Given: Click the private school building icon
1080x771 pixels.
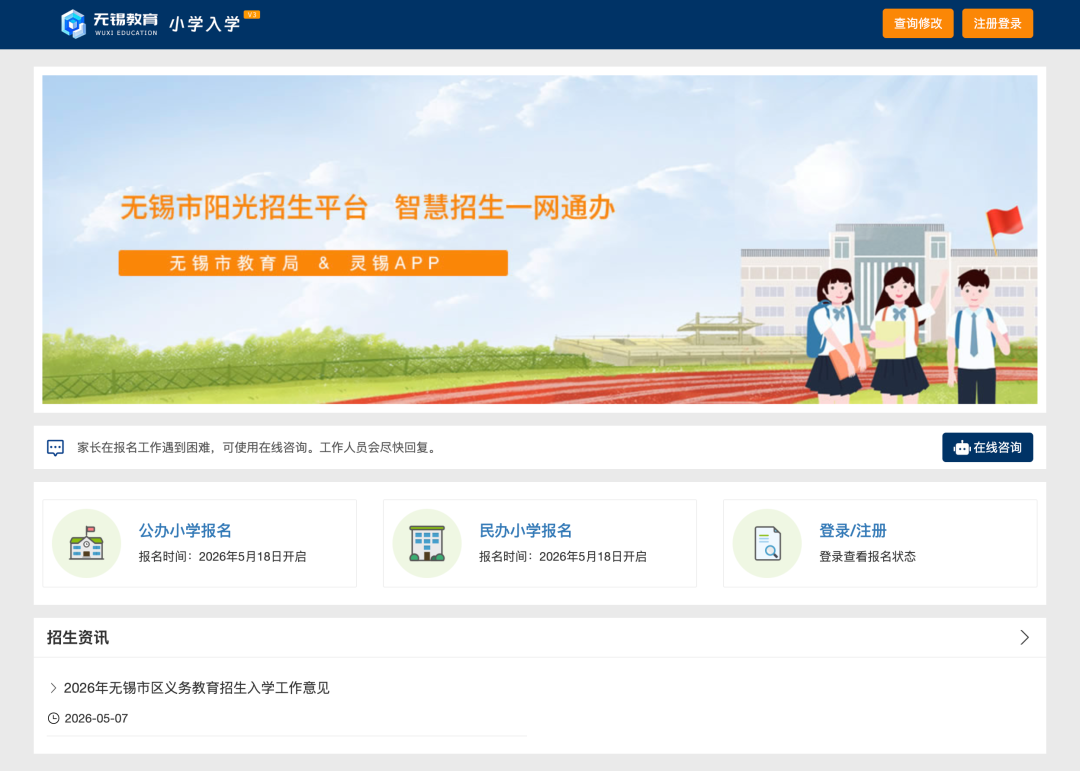Looking at the screenshot, I should [426, 543].
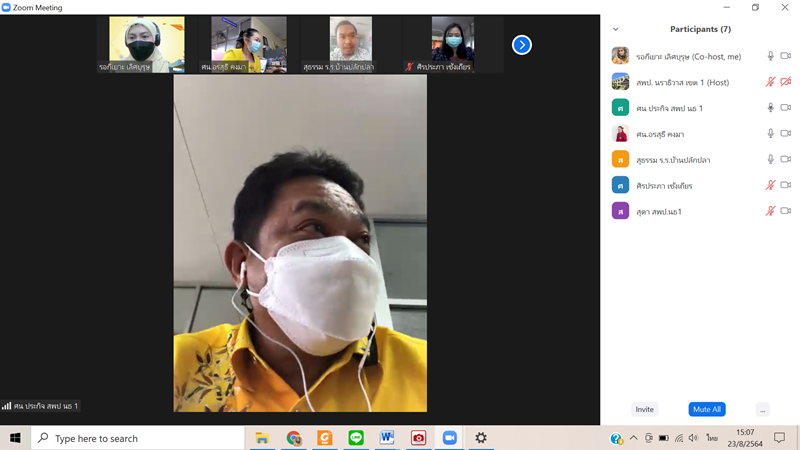Screen dimensions: 800x450
Task: Switch Thai input language indicator
Action: (712, 438)
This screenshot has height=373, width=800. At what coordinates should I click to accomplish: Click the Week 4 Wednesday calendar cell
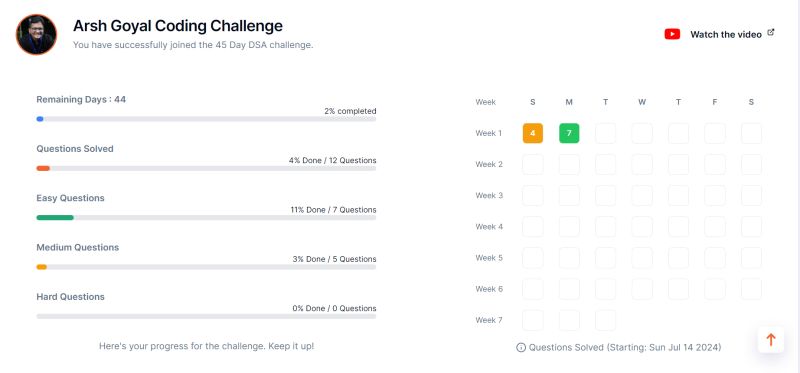point(642,227)
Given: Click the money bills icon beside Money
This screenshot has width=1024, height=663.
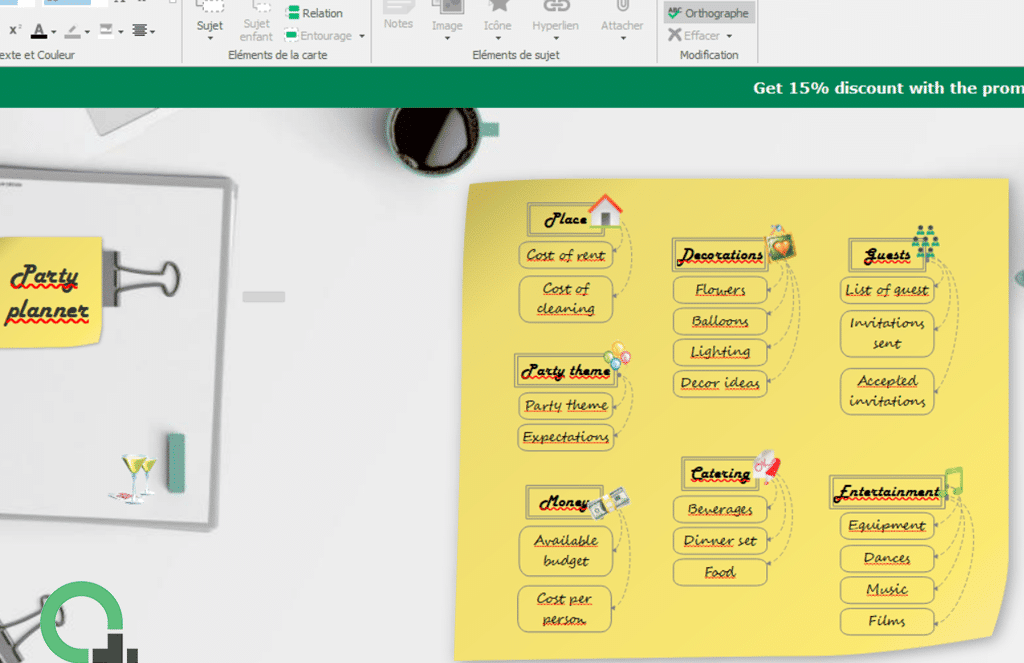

## What is required
The response must match the listing exactly, except that pictures are removed.

## Written answer
Given: Click the private school building icon
1080x771 pixels.
Looking at the screenshot, I should [426, 543].
Screen dimensions: 800x450
Task: Switch Thai input language indicator
Action: (712, 438)
This screenshot has height=373, width=800. At what coordinates should I click to accomplish: Click the Week 4 Wednesday calendar cell
point(642,227)
Given: Click the money bills icon beside Money
This screenshot has width=1024, height=663.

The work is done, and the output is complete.